We intend to do the Discord events until the Leeds Meets return, supplanting them with both the Coffee Meets and the Main Meets. We may even do more impromptu things as well and try and develop an online community. Hopefully all of this will pass soon, but I fear that we may be here for the long haul. I am someone who tries and deals with my mental issues by having something to look forward to, and with things being cancelled, this is becoming something which is incredibly hard to deal with. I have already accepted that it is unlikely I'll get to see my grandfather for his 91st birthday in two weeks' time, and considering he has just been in hospital having had two separate bleeds on the brain, I am concerned whether I'll see him again at all. Added to this is that our Hamburg and Berlin trip over Easter is also most likely cancelled, while ConFuzzled is looking unlikely too. I understand the reasons for this and why it's important to reduce social contact wherever necessary, but it doesn't make it any less galling.
We were invited to Arcais's birthday party last night, which kept frequently changing due to the changing circumstances. It was initailly going to be karaoke after the Meet, but with the Meet cancelled, the plan changed to pizza and karaoke. With the news that all bars were to be closed from Friday evening, it then became a house gathering, which was predominantly board game related. This really isn't my scene and coupled with fears over my job (the cancellation of all sport is not great for a company that predominently works in sports journalism), my mood tanked considerably last night, so I wasn't really up for it. I hope we can go round and see her at some point soon though, not least because we both have presents to exchange with one another.
Aside from this, I am just trying to keep myself sane. I've made a couple of purchases of things I had been meaning to get for a while, reasoning that no bars and no travel will see me reduce my expendure significantly. I am also determined to do at least one hour of guitar practice a day, while I have decided to focus on hitting 10,000 daily steps too. With the gym closed, this will be hard, but speaking to colleagues and parents on the phone will definitely help while the improving weather and lighter nights will also force me out. I just hope that we will still be allowed to walk around the streets and that the current laws don't become more draconian.
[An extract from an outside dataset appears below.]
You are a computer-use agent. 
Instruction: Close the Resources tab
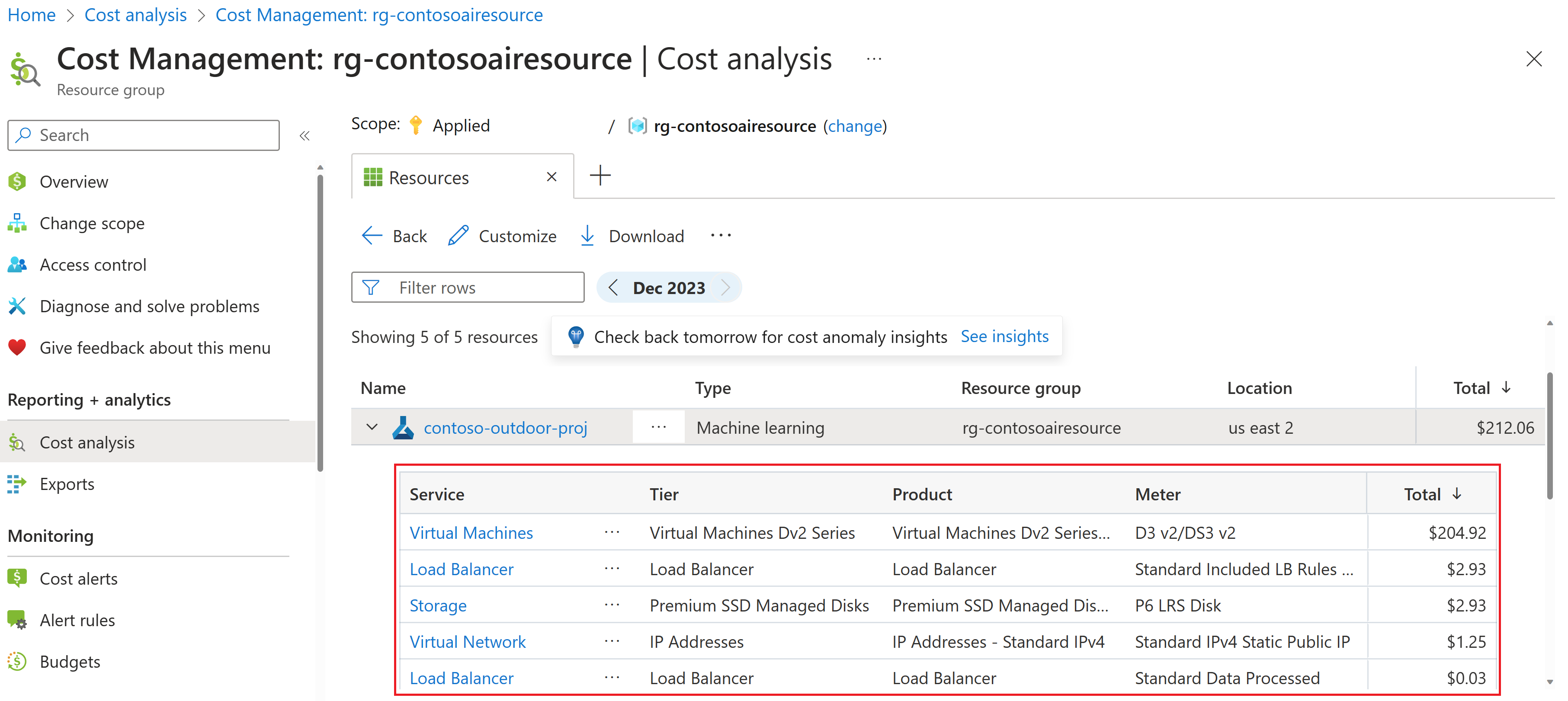coord(552,177)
Ultimately though, this whole situation is close to my personal hell: no sport, job under threat, everyone talking about video games (Animal Crossing and Doom), an invisible enemy that's killing us, key supplies not in the shops, the inability to travel and Boris Johnson of all people is Prime Minister.
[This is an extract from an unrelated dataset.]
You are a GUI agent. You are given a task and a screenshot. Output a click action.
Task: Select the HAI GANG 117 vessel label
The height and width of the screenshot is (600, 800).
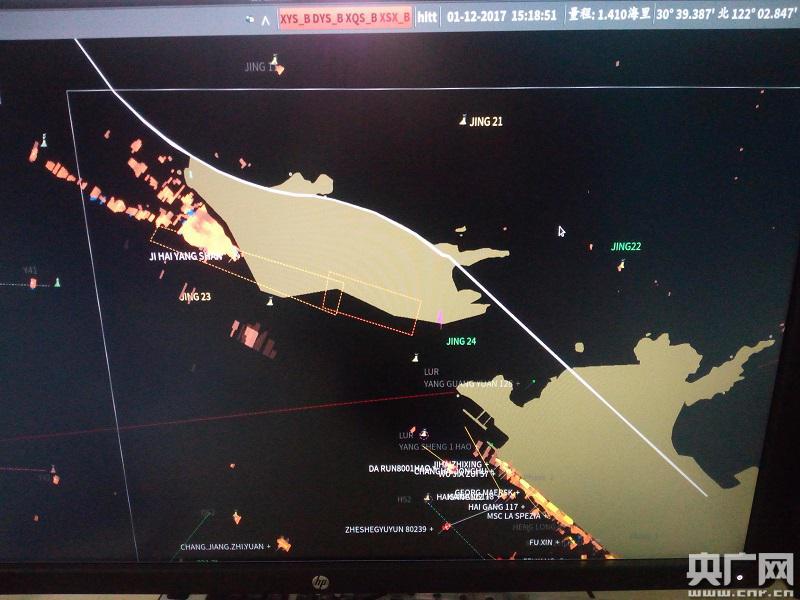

Wolfie and I are now both working from home indefinitely, which means the dynamic is odd. I am not sure I can live on top of Wolfie 24/7, while the monotony of being in the same place is going to get tough. Last week, we only ended up working three days as we were off Monday and Tuesday - next week is the first five day affair and I am not looking forward to it. Still, I guess we just have to see how it goes in these uncertain times and try and make the best of them. As I say, I am already committed to guitar and I am trying my best to remain fit, as well as doing what I can to cheer people up on social media. It'll be hard but we'll get through it. I guess we have to.